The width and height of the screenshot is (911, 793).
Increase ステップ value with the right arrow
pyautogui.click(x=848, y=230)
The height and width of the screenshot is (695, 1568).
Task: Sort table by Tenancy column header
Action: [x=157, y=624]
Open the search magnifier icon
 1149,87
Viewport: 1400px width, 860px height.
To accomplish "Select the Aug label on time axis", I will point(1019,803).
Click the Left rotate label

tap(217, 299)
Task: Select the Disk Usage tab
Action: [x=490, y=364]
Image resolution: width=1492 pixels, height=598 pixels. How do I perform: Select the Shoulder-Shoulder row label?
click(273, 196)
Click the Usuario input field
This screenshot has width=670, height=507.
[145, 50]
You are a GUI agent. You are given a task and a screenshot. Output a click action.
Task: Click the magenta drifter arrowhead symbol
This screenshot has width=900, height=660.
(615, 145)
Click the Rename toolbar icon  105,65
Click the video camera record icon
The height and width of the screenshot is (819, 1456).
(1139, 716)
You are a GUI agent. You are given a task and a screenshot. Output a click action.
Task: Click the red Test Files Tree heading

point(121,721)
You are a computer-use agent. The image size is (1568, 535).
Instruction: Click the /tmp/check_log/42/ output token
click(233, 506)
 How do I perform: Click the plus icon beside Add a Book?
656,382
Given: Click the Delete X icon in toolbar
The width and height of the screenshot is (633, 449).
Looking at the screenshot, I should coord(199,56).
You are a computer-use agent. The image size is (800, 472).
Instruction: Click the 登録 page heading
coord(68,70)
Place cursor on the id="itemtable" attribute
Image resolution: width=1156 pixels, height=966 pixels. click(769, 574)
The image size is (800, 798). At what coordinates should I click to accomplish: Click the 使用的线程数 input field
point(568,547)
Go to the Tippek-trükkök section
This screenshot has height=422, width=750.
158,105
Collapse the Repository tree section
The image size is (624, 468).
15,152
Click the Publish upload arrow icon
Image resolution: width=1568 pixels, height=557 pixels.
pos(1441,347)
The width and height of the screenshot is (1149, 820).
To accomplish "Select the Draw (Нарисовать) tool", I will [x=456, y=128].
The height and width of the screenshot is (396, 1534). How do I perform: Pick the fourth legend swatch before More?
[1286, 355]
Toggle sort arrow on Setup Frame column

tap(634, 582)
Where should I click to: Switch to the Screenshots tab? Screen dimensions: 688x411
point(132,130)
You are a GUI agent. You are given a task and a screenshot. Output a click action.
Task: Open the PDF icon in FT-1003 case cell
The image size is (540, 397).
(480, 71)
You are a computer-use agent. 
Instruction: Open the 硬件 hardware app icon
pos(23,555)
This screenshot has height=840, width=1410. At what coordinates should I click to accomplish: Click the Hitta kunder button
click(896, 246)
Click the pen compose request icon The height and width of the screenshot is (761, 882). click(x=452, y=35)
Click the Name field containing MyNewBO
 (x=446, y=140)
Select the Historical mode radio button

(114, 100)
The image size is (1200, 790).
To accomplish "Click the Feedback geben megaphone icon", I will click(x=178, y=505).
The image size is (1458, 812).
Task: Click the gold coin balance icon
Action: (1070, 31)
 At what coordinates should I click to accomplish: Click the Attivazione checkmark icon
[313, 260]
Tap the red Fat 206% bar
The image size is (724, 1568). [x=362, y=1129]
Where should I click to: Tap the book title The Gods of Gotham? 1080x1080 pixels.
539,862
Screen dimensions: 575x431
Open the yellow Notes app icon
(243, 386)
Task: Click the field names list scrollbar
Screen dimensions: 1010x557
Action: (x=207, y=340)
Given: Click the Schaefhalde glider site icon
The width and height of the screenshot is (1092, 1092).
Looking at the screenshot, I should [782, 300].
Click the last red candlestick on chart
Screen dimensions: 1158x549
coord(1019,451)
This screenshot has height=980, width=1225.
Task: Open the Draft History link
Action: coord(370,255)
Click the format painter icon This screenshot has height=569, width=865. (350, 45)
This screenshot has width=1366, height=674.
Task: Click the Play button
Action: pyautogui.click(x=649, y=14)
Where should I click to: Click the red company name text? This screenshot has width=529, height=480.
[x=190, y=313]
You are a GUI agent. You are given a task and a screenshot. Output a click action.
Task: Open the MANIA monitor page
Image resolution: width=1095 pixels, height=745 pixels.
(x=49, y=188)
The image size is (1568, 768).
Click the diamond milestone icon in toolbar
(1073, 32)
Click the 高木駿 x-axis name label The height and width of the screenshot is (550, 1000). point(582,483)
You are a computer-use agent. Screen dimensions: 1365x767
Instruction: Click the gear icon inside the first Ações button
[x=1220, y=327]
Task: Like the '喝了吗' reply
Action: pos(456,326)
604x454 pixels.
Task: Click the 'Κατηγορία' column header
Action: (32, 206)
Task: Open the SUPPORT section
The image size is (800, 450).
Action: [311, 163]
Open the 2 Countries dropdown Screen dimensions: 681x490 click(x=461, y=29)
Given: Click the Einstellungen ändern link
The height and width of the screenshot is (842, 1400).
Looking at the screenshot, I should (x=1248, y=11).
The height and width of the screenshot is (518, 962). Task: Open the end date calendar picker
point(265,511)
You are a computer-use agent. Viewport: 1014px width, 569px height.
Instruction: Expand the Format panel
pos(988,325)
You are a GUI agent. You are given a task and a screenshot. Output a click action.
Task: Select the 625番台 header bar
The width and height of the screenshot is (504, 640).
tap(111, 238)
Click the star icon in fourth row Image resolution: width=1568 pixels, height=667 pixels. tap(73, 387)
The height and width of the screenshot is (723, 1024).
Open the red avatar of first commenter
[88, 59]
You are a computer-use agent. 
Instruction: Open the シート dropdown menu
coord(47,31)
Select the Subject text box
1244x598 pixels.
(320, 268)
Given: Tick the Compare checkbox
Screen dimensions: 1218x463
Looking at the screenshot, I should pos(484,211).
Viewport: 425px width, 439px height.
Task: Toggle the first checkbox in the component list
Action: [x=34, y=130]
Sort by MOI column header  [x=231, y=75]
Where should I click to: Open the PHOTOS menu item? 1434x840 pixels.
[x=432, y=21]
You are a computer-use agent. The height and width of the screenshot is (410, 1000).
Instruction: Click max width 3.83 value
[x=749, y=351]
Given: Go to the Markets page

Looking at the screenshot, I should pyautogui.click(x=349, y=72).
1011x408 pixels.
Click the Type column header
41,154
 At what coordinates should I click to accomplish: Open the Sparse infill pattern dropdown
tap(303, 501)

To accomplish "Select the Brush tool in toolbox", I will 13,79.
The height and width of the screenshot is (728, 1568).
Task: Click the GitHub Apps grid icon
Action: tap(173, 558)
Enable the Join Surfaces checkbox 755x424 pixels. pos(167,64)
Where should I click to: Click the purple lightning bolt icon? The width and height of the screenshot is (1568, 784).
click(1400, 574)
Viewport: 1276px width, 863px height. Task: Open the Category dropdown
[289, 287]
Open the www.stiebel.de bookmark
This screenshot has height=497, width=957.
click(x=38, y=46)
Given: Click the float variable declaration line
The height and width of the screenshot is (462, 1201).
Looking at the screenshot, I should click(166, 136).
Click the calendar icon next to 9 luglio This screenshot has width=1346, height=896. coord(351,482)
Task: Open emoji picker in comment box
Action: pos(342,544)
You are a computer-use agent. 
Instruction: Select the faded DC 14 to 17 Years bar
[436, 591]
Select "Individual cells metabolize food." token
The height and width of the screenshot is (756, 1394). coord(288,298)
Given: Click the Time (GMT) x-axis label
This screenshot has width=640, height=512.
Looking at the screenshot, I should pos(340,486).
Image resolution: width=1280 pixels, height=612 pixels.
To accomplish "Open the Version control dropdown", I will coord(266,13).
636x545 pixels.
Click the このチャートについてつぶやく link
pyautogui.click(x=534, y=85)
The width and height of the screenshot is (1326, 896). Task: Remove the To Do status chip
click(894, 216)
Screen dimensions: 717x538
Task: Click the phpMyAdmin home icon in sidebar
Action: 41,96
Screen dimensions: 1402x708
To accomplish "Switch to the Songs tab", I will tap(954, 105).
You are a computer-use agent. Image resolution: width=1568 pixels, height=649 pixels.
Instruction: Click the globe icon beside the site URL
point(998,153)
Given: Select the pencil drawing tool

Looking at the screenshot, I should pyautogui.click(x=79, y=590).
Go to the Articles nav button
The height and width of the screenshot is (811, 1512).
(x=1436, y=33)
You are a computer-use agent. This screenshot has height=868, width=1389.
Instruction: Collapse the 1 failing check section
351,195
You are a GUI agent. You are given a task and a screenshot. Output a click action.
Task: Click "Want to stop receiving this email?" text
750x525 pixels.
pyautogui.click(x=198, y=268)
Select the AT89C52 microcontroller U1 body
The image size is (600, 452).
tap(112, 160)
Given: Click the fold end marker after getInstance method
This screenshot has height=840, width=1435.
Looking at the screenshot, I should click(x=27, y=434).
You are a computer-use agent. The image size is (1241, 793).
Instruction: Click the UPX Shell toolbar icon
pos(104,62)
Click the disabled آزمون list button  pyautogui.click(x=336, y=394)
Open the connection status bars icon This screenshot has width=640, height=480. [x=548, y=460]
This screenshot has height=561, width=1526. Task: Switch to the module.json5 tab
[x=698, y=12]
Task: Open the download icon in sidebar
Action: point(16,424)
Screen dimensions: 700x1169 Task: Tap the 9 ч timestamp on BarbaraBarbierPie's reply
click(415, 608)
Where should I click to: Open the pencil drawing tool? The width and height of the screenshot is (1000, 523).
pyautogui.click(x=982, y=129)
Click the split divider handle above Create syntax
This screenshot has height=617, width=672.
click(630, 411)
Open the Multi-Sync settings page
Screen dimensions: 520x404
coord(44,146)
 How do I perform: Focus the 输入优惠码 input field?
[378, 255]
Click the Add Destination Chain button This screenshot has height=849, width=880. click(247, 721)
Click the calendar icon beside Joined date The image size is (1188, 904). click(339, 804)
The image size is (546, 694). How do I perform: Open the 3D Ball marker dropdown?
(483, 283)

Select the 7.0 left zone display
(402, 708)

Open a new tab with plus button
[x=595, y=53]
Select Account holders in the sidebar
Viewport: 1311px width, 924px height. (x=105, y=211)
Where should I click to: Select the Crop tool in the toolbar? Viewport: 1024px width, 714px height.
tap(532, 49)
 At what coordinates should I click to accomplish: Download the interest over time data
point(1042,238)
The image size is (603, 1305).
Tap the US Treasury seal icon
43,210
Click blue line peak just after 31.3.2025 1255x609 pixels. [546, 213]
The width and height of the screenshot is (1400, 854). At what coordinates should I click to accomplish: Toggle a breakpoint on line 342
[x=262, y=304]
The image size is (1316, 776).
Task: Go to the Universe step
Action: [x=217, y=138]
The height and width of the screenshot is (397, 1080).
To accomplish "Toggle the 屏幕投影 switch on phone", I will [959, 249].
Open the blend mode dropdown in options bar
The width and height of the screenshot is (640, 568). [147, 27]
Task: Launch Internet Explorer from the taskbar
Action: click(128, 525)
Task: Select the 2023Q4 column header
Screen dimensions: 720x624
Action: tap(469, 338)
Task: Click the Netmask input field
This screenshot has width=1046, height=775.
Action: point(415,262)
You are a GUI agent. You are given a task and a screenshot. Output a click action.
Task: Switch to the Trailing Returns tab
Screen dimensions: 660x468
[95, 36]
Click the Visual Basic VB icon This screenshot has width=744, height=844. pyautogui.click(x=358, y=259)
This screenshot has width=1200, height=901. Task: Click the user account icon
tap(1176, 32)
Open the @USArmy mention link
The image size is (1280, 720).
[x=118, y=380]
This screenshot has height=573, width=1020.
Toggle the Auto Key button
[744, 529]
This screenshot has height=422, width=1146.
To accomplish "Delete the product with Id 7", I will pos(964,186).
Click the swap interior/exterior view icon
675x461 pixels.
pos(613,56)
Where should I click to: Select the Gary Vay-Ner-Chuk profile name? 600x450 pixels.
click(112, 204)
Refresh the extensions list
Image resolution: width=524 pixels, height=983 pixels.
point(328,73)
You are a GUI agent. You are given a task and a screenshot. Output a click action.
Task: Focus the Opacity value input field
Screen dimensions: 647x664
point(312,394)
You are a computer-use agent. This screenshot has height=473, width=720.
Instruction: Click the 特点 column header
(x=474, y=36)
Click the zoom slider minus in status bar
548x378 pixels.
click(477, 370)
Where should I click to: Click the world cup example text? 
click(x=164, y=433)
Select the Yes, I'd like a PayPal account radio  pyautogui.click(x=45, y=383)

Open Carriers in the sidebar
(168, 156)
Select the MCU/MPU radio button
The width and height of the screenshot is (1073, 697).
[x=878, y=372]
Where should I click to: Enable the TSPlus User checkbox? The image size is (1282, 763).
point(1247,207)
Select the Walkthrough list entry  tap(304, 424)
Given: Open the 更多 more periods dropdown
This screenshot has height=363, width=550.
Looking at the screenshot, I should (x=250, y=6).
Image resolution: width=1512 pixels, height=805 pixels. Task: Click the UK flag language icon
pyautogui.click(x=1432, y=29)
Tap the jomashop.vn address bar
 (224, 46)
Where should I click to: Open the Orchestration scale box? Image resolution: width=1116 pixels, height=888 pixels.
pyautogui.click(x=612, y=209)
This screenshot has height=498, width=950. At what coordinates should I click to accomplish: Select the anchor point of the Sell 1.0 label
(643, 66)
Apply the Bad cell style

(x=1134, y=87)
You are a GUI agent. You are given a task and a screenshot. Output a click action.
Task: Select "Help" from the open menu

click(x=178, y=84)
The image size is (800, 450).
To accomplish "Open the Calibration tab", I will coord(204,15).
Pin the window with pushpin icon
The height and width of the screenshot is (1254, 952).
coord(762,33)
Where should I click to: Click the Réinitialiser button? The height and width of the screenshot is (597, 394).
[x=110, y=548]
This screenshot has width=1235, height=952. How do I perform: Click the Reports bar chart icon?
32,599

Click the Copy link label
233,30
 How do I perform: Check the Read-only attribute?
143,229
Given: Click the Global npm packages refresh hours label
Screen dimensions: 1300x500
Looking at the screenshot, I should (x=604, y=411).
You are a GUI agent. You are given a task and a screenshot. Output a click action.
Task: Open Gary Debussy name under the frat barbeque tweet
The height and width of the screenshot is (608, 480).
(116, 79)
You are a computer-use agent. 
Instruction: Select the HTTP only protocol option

_ _ _ _ _

- **What to produce**: Search the listing for the word "after". Copy every line in which it occurs.

- **Finished exercise**:
Given: Click the fold end marker after getInstance method
Click blue line peak just after 31.3.2025 1255x609 pixels. [546, 213]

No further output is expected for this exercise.